▶ **Task to carry out**
The result should be every line in the data below that carries the string "topped".

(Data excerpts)

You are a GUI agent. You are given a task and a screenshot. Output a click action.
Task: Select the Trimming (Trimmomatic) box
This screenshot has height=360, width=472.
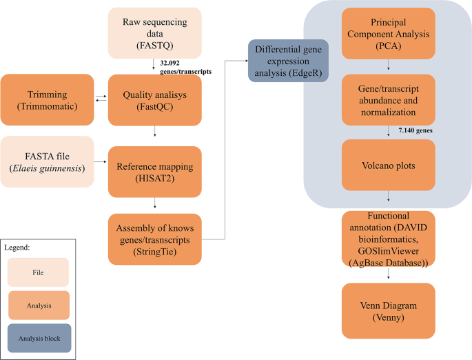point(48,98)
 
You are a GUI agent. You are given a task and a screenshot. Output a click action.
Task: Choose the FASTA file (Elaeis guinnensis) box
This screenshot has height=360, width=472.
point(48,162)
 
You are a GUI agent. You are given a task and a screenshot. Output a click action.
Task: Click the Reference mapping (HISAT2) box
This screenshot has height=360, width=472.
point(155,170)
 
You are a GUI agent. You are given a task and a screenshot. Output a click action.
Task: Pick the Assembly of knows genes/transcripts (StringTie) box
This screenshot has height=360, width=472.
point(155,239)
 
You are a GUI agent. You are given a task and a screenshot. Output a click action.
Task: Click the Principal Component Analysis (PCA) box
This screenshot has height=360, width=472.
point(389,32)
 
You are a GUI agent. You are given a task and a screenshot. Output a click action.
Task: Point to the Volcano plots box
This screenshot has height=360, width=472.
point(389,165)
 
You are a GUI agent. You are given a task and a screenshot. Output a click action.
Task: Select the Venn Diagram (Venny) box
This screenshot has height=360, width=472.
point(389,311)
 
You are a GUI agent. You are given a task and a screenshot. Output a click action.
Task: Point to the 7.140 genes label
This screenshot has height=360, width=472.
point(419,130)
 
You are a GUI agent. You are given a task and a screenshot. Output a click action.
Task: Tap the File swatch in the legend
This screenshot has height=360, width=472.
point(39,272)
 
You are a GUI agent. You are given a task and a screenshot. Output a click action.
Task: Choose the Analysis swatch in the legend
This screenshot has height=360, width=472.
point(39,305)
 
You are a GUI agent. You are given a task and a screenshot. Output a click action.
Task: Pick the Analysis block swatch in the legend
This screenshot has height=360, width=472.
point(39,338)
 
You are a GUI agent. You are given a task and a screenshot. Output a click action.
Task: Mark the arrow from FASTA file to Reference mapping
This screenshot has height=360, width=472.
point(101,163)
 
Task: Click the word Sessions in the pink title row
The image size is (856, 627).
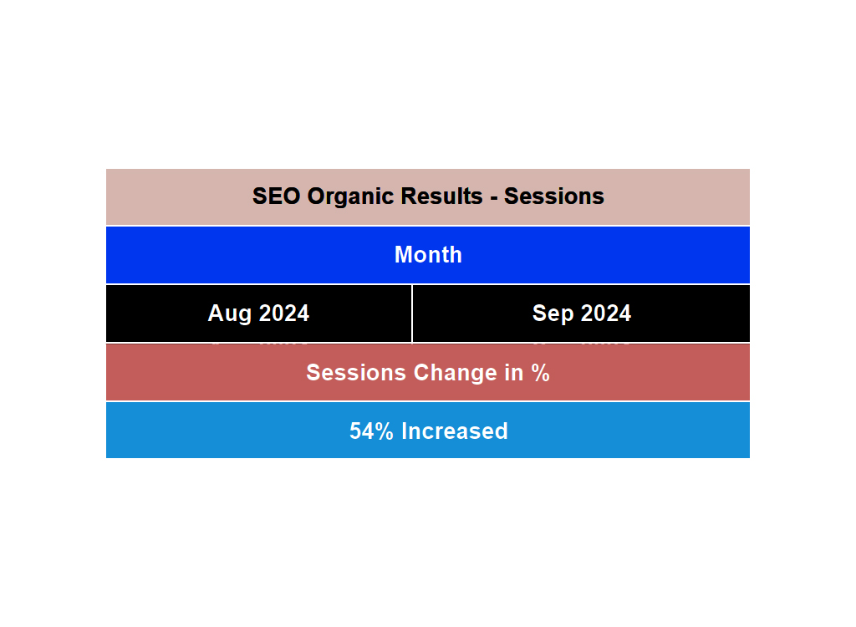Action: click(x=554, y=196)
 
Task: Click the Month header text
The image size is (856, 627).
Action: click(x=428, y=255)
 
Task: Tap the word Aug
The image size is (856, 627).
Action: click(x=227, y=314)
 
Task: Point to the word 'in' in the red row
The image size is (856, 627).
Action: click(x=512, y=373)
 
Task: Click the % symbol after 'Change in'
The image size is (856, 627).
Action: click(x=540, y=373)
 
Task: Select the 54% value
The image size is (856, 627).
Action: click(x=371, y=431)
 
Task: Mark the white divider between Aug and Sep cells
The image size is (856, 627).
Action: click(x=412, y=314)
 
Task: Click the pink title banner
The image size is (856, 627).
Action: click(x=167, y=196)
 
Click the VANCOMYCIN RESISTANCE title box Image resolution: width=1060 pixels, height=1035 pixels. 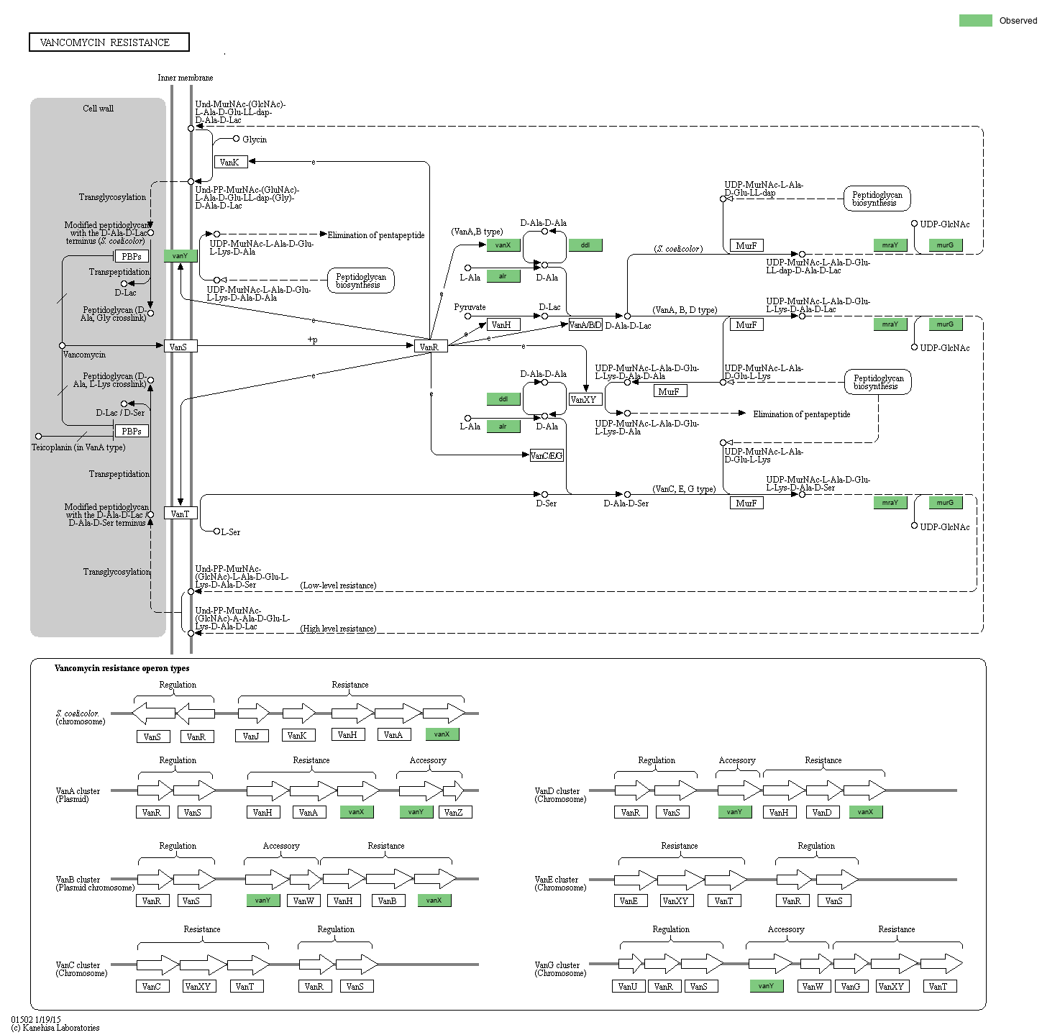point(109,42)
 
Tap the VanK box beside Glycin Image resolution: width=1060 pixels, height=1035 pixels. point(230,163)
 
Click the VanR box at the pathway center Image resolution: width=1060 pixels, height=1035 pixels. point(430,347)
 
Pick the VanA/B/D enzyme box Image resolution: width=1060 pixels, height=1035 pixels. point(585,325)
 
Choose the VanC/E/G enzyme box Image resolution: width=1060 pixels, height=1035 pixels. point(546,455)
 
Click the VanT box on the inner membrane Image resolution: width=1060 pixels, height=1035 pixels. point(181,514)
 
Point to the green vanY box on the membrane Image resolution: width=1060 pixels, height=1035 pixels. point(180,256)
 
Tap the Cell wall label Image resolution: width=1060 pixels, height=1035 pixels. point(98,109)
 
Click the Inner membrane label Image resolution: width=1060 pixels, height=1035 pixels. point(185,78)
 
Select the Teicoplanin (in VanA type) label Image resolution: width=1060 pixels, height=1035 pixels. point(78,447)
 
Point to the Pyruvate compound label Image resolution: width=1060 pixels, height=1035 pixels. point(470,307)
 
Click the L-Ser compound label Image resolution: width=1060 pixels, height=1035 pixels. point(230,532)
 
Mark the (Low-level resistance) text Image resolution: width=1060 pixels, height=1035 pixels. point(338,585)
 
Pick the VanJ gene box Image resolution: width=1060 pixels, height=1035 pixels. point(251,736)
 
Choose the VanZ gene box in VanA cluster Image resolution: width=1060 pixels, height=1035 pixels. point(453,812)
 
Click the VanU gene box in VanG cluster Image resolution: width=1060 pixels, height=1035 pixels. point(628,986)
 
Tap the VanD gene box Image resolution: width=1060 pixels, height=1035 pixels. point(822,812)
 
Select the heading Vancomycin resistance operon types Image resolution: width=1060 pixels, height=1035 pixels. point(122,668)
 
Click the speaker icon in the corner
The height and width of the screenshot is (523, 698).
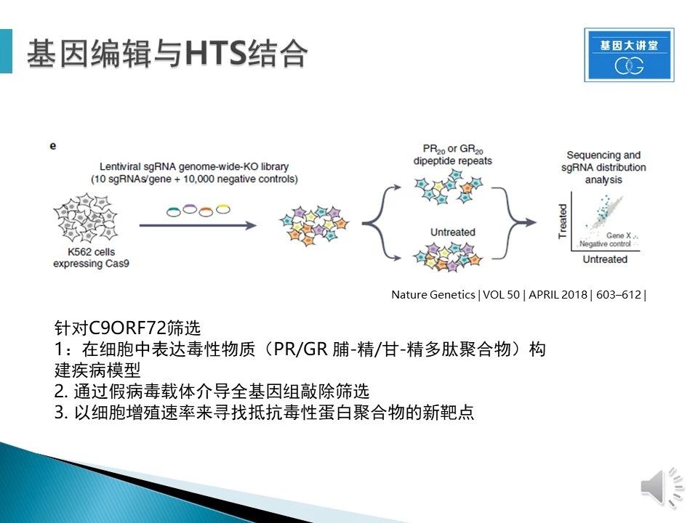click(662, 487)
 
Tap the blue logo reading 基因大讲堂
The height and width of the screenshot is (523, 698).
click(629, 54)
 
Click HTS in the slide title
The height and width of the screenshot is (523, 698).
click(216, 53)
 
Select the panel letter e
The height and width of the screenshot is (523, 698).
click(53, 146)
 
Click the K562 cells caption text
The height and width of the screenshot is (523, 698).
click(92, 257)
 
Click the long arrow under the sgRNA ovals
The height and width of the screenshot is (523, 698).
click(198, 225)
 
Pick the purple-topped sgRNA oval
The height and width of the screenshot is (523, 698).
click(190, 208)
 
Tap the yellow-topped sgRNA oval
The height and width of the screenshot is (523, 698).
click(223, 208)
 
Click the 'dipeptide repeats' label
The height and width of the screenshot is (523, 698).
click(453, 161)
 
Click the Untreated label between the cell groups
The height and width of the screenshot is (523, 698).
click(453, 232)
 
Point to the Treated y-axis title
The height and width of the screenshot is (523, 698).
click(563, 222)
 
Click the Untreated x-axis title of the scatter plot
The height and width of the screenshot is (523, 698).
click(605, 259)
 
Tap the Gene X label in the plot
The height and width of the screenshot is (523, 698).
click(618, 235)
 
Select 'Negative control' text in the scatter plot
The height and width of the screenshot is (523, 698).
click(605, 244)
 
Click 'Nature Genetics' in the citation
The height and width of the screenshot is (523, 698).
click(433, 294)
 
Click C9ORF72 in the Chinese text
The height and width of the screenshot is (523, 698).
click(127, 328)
...
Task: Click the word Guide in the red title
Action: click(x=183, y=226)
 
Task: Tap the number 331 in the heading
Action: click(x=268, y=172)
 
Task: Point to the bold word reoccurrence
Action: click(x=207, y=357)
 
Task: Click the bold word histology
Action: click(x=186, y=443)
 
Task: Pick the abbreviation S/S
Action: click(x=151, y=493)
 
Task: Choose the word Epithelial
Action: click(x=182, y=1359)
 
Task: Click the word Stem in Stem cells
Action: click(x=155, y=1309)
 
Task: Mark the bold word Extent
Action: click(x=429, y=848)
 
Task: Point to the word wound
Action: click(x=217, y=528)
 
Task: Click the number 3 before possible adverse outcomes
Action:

▶ **Exercise solution**
Pick the purple-topped sgRNA oval
Tap the yellow-topped sgRNA oval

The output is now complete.